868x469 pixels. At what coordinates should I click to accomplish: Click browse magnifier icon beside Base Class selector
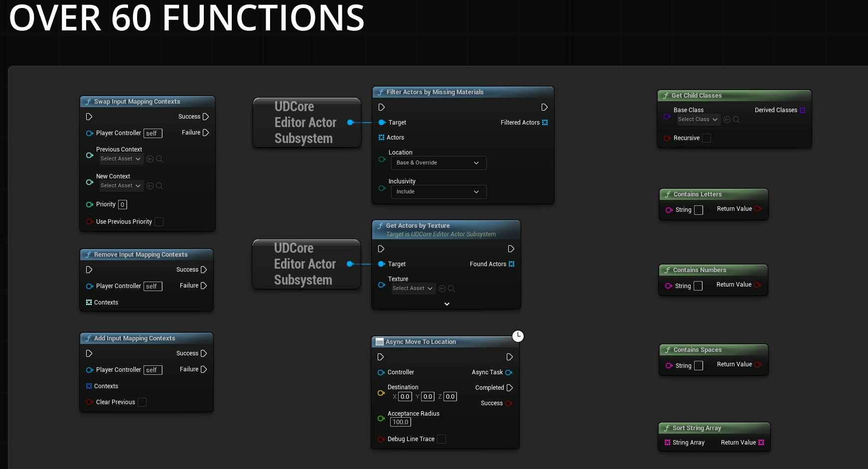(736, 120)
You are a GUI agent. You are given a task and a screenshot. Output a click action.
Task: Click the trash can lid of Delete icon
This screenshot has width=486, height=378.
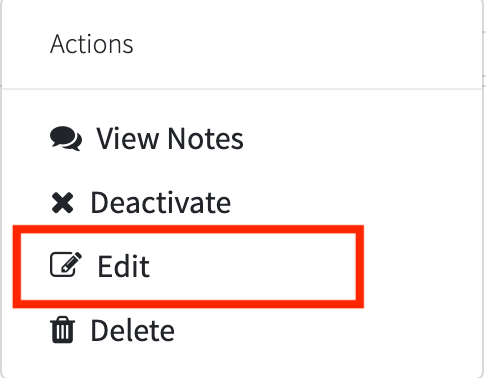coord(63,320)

---

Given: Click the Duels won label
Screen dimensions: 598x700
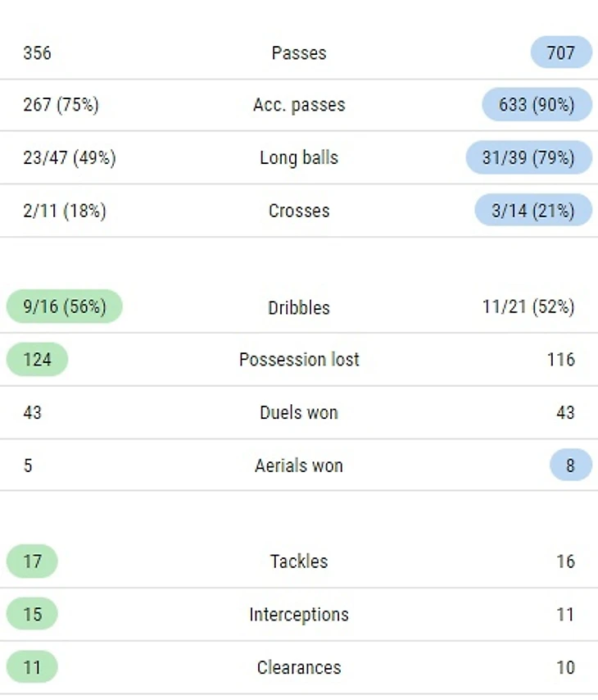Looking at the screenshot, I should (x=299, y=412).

__WHAT YOU ARE ASKED TO DO__: Look above for the line with "868x469 pixels. At" and the line with "Task: Click the trash can lid of Delete icon". Give again exactly those two lines and all lines between them, pictures excluded.

__ANSWER TO THE EXERCISE__:
868x469 pixels. At what coordinates should I click to accomplish: Click browse magnifier icon beside Base Class selector
(736, 120)
You are a GUI agent. You are given a task and a screenshot. Output a click action.
Task: Click the trash can lid of Delete icon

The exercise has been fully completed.